Task instructions:
Rewrite the listing below in full, replacing each occurrence of "GUI agent" with "screen assistant" and leaving every other character unchanged.

Entries supplied:
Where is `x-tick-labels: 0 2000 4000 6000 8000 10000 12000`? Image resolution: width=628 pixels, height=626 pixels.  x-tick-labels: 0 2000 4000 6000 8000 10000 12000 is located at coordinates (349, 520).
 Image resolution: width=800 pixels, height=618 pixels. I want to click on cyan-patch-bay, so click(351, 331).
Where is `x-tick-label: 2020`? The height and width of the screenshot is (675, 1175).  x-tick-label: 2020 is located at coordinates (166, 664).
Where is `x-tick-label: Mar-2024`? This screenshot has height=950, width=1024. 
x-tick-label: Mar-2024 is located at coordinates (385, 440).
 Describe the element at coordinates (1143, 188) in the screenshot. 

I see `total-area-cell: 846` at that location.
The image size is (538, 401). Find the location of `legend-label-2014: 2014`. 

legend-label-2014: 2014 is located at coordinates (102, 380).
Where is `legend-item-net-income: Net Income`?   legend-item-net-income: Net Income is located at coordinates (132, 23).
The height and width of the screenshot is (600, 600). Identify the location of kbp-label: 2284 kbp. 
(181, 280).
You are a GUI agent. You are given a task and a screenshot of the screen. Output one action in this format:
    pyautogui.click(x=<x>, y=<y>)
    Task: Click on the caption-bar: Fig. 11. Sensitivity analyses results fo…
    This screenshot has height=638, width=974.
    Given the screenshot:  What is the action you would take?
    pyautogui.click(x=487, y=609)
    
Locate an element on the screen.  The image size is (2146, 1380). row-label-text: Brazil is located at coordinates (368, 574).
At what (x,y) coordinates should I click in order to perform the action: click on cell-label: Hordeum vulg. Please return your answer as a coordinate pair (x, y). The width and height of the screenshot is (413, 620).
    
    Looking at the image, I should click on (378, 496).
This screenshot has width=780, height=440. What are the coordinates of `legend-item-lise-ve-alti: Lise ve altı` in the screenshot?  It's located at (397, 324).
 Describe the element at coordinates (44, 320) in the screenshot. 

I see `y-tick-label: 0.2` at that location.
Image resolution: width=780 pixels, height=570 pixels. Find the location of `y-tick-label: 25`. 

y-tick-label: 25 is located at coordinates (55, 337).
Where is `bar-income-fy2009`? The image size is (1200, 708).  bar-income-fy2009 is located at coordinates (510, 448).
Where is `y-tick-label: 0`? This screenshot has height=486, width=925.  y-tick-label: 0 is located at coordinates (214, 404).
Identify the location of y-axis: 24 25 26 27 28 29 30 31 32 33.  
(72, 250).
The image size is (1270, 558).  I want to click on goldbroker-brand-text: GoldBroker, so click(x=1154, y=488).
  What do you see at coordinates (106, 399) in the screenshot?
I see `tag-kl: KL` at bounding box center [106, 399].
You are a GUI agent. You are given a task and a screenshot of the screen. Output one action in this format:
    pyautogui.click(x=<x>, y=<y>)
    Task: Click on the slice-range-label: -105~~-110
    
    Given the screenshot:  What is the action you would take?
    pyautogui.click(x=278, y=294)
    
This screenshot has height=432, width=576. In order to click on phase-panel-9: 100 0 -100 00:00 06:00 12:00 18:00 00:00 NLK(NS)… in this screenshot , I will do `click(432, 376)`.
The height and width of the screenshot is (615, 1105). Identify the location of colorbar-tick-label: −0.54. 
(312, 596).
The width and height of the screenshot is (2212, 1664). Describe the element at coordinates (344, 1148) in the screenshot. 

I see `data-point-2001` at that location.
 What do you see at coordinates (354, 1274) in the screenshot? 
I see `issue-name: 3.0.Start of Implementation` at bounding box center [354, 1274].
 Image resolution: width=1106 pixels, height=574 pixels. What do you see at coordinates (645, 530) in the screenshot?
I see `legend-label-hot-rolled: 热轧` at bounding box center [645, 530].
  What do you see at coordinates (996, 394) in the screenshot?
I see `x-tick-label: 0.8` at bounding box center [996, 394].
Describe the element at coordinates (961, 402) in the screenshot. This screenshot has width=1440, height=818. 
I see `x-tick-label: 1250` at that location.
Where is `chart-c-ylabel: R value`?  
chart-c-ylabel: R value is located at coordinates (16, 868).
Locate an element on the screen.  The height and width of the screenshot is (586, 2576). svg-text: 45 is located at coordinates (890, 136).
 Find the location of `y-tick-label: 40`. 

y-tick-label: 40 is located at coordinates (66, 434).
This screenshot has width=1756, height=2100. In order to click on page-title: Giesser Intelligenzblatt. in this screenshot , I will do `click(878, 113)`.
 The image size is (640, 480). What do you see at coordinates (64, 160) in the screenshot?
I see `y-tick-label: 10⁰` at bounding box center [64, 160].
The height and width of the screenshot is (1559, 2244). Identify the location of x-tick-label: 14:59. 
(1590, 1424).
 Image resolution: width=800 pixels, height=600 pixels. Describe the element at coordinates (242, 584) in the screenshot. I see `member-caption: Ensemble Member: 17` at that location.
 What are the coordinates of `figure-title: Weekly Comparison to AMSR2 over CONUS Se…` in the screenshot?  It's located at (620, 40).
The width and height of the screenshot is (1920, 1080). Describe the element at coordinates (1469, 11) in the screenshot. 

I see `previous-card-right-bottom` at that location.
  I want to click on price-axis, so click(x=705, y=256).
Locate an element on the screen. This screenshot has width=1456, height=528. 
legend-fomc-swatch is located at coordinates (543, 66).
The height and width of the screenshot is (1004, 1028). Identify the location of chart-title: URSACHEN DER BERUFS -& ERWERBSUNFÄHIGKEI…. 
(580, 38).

Response below:
Where is `x-tick-labels: 0 2000 4000 6000 8000 10000 12000`? Image resolution: width=628 pixels, height=626 pixels.  x-tick-labels: 0 2000 4000 6000 8000 10000 12000 is located at coordinates (349, 520).
 Image resolution: width=800 pixels, height=618 pixels. I want to click on cyan-patch-bay, so click(351, 331).
Where is `x-tick-label: 2020`? The height and width of the screenshot is (675, 1175).  x-tick-label: 2020 is located at coordinates (166, 664).
Where is `x-tick-label: Mar-2024`? This screenshot has height=950, width=1024. 
x-tick-label: Mar-2024 is located at coordinates (385, 440).
 Describe the element at coordinates (1143, 188) in the screenshot. 

I see `total-area-cell: 846` at that location.
The image size is (538, 401). Find the location of `legend-label-2014: 2014`. 

legend-label-2014: 2014 is located at coordinates (102, 380).
Where is `legend-item-net-income: Net Income`?   legend-item-net-income: Net Income is located at coordinates (132, 23).
The height and width of the screenshot is (600, 600). Identify the location of kbp-label: 2284 kbp. 
(181, 280).
You are a screen assistant. You are given a task and a screenshot of the screen. Output one action in this format:
    pyautogui.click(x=<x>, y=<y>)
    Task: Click on the caption-bar: Fig. 11. Sensitivity analyses results fo…
    This screenshot has height=638, width=974.
    Given the screenshot:  What is the action you would take?
    pyautogui.click(x=487, y=609)
    
Locate an element on the screen.  The image size is (2146, 1380). row-label-text: Brazil is located at coordinates (368, 574).
At what (x,y) coordinates should I click in order to perform the action: click on cell-label: Hordeum vulg. Please return your answer as a coordinate pair (x, y). The width and height of the screenshot is (413, 620).
    
    Looking at the image, I should click on (378, 496).
This screenshot has width=780, height=440. What are the coordinates of `legend-item-lise-ve-alti: Lise ve altı` in the screenshot?  It's located at (397, 324).
 Describe the element at coordinates (44, 320) in the screenshot. 

I see `y-tick-label: 0.2` at that location.
Image resolution: width=780 pixels, height=570 pixels. Find the location of `y-tick-label: 25`. 

y-tick-label: 25 is located at coordinates (55, 337).
Where is `bar-income-fy2009`? The image size is (1200, 708).  bar-income-fy2009 is located at coordinates (510, 448).
Where is `y-tick-label: 0`? This screenshot has height=486, width=925.  y-tick-label: 0 is located at coordinates (214, 404).
Identify the location of y-axis: 24 25 26 27 28 29 30 31 32 33.  
(72, 250).
The image size is (1270, 558).  I want to click on goldbroker-brand-text: GoldBroker, so click(x=1154, y=488).
  What do you see at coordinates (106, 399) in the screenshot?
I see `tag-kl: KL` at bounding box center [106, 399].
You are a screen assistant. You are given a task and a screenshot of the screen. Output one action in this format:
    pyautogui.click(x=<x>, y=<y>)
    Task: Click on the slice-range-label: -105~~-110
    
    Given the screenshot:  What is the action you would take?
    pyautogui.click(x=278, y=294)
    
This screenshot has height=432, width=576. In order to click on phase-panel-9: 100 0 -100 00:00 06:00 12:00 18:00 00:00 NLK(NS)… in this screenshot , I will do `click(432, 376)`.
The height and width of the screenshot is (615, 1105). Identify the location of colorbar-tick-label: −0.54. 
(312, 596).
The width and height of the screenshot is (2212, 1664). Describe the element at coordinates (344, 1148) in the screenshot. 

I see `data-point-2001` at that location.
 What do you see at coordinates (354, 1274) in the screenshot? 
I see `issue-name: 3.0.Start of Implementation` at bounding box center [354, 1274].
 Image resolution: width=1106 pixels, height=574 pixels. What do you see at coordinates (645, 530) in the screenshot?
I see `legend-label-hot-rolled: 热轧` at bounding box center [645, 530].
  What do you see at coordinates (996, 394) in the screenshot?
I see `x-tick-label: 0.8` at bounding box center [996, 394].
Describe the element at coordinates (961, 402) in the screenshot. This screenshot has width=1440, height=818. 
I see `x-tick-label: 1250` at that location.
Where is `chart-c-ylabel: R value`?  
chart-c-ylabel: R value is located at coordinates (16, 868).
Locate an element on the screen.  The height and width of the screenshot is (586, 2576). svg-text: 45 is located at coordinates (890, 136).
 Find the location of `y-tick-label: 40`. 

y-tick-label: 40 is located at coordinates (66, 434).
This screenshot has width=1756, height=2100. In order to click on page-title: Giesser Intelligenzblatt. in this screenshot , I will do `click(878, 113)`.
 The image size is (640, 480). What do you see at coordinates (64, 160) in the screenshot?
I see `y-tick-label: 10⁰` at bounding box center [64, 160].
The height and width of the screenshot is (1559, 2244). Identify the location of x-tick-label: 14:59. 
(1590, 1424).
 Image resolution: width=800 pixels, height=600 pixels. Describe the element at coordinates (242, 584) in the screenshot. I see `member-caption: Ensemble Member: 17` at that location.
 What are the coordinates of `figure-title: Weekly Comparison to AMSR2 over CONUS Se…` in the screenshot?  It's located at (620, 40).
The width and height of the screenshot is (1920, 1080). Describe the element at coordinates (1469, 11) in the screenshot. 

I see `previous-card-right-bottom` at that location.
  I want to click on price-axis, so click(x=705, y=256).
Locate an element on the screen. This screenshot has width=1456, height=528. 
legend-fomc-swatch is located at coordinates (543, 66).
The height and width of the screenshot is (1004, 1028). Identify the location of chart-title: URSACHEN DER BERUFS -& ERWERBSUNFÄHIGKEI…. 
(580, 38).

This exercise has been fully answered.